Puppy Socialization

As with babies, puppies are not born understanding about the world and how to behave. The best time to teach them is during the primary socialization period, which is roughly from 3 to 12 weeks of age. This is when puppies are most open to new experiences and are thirsty to learn. After this time they become more cautious of new people and situations and their behavior is less malleable. Well-socialized puppies are more likely to grow up to be friendly adult dogs who are easy to handle and not overly frightened or stressed. Lessons not learned by 12 weeks of age can be partially but never fully recovered.

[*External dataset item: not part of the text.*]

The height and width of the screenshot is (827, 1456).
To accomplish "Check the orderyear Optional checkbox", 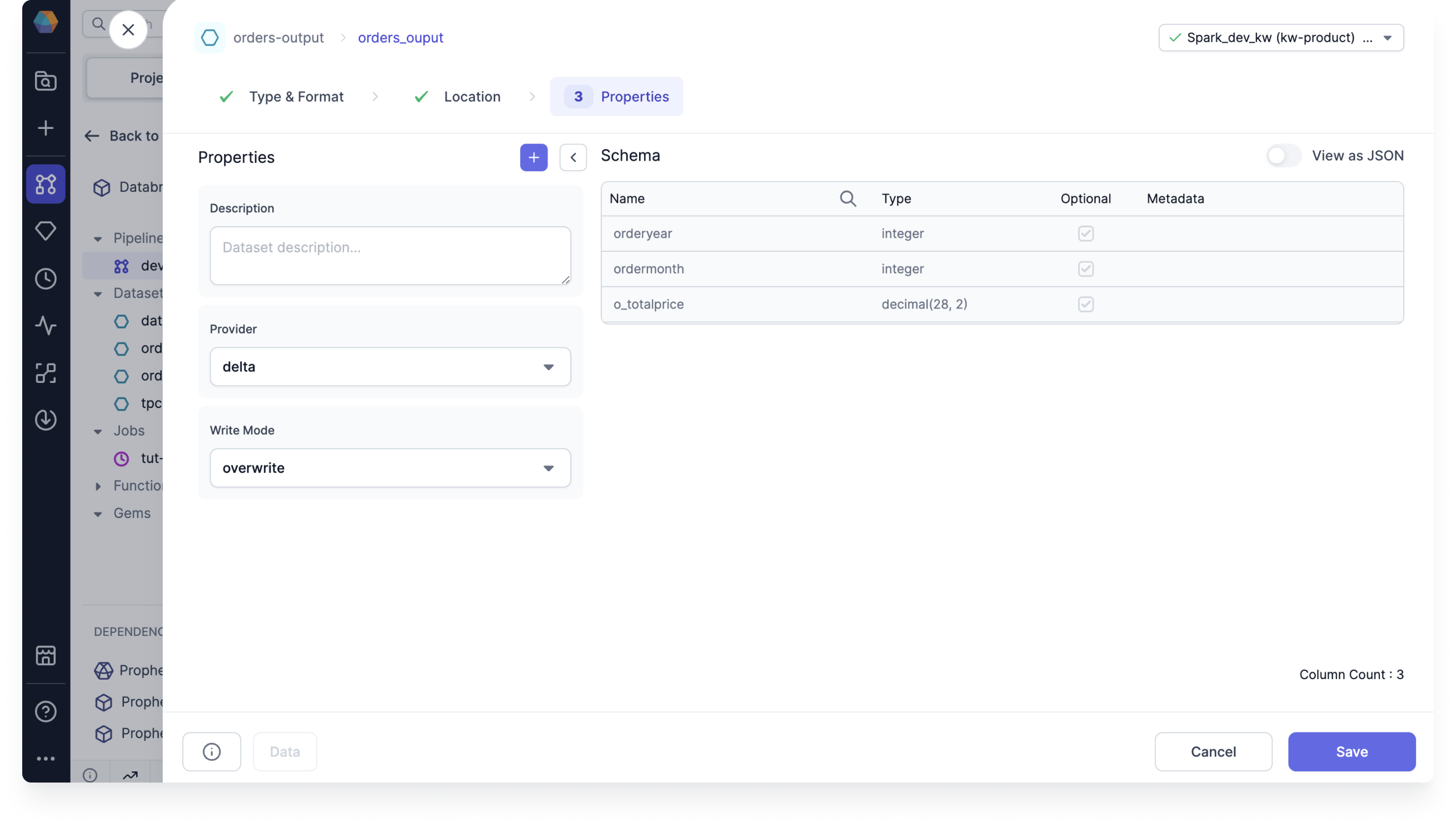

When socializing your pup(s), it is important to remember that exposure is not the same as socialization. Having a screaming 4-year-old yanking on your pup’s ears and tail could well cause the dog to be afraid of children for life. But meeting several young children who are calm and handle the puppy appropriately can lead to a dog who adores kids.

If you have a litter of puppies at home, begin handling them as soon as possible. There is no truth to the idea that a mother dog will reject her babies if they are touched by people. However, mom needs to be okay with you petting the pups in order to avoid accidentally teaching the puppies to be stressed by petting (if mom does seem to be too anxious for the first few days try petting them while she is out of the room or sleeping). Gentle petting and holding for just a few seconds several times each day is ideal for newborns. The pups should be picked up and held in different positions for brief periods each day by about 2 weeks of age. As they get older, it is okay to handle them more frequently and for longer periods of time. Once they are about 5 weeks old, more people should be interacting with them. Behaviorists recommend they meet at least 100 people during the primary socialization period. Ideally, the puppy should be exposed to a variety of people for optimal socialization: young, old; male, female; wearing glasses; wearing a hat; light-skinned, dark-skinned; animated, laid-back; etc.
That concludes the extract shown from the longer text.